Madame Bonair, great grandmother of the gypsies, wandered around her apartment berating her dearly departed spouse. There was no escape for him, not even in death. The idea! Thinking he could simply pass away and spend the rest of eternity haunting a strip bar or hovering around street corners, peering down women’s tops. If he was going to see any skin in the afterlife, it would be hers, or her name wasn’t Madame Bonair, which it was. So that settled it. The poor disembodied spirit had to accompany his sharp-tongued wife everywhere, even to the tedious séances she held. If only some visitors from beyond would pop in to hang out with him. But that never happened. Her spiritualist sittings were such a sham it made his protoplasmic blood boil, all the while wishing vehemently that he could evaporate. He observed his wife at the hocus pocus, the crystal ball she stroked so mysteriously, seeing nothing but a distortion of her own gnarly reflection; and that annoying, nasally-pitched voice spewing forth in her phony trance, the same voice that had nagged him all those years of his life and past his deceasement. Enough was enough! It made him so furious he’d lift up the table and hurl it across the room. But even in death he couldn’t win. All he achieved was a generous tip for Madame Bonair and an increase in her reputation as a mistress of mysticism.

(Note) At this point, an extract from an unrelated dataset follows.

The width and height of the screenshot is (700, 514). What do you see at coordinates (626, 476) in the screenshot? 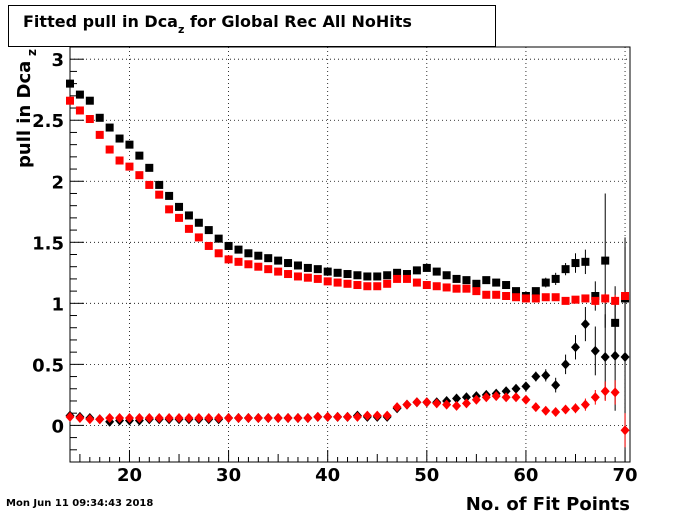
I see `x-tick-label: 70` at bounding box center [626, 476].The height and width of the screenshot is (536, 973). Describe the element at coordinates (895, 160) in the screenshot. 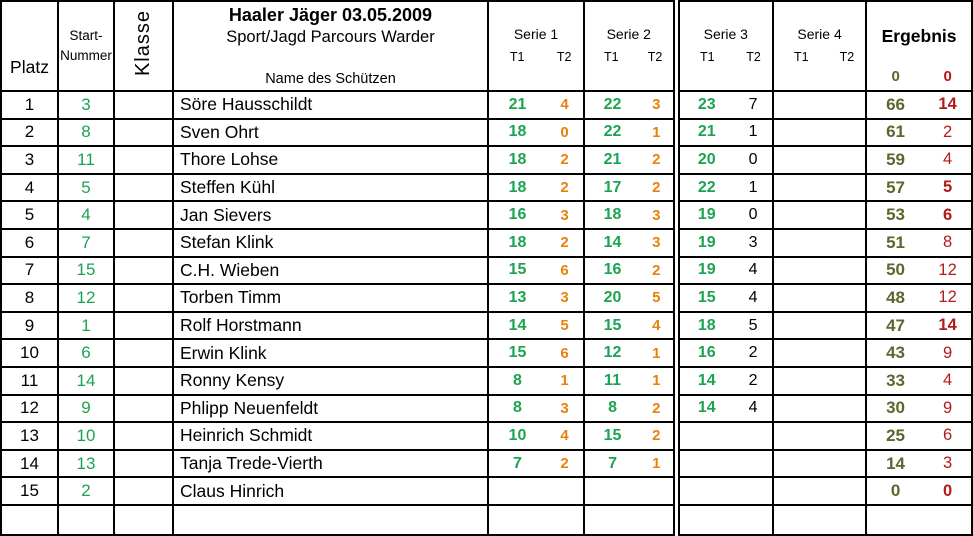

I see `erg1-cell: 59` at that location.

Indeterminacy 258 (Madame Bonair)
This ghost story was originally posted at indeterminacy.blogspot.com, a site featuring “one minute short stories” inspired by found photos.

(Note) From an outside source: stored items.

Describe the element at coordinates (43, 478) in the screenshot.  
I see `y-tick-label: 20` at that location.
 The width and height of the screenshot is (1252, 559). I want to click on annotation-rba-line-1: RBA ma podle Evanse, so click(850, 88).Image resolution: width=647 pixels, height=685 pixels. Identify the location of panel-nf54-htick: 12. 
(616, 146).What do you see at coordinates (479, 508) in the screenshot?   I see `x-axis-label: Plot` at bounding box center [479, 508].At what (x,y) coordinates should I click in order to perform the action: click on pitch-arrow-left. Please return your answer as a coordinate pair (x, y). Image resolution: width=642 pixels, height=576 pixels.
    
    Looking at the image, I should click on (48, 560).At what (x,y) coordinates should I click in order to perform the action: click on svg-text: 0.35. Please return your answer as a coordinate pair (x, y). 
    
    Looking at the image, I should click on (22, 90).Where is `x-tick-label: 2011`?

Here is the found photo which served as the catalyst for the story:
Disclaimer: This photo is not my work, and is therefore also not for sale.
Damian, 7 months ago
That poor ghost. He probably WAS hoping to get away in death. His next table needs to be aimed at her head (although then she’d probably be at his side for eternity LOL!)
indeterminacy, 7 months ago
I do wonder what he could have done to deserve his awful fate. And that would be some wicked poetic justice if your suggestion came about.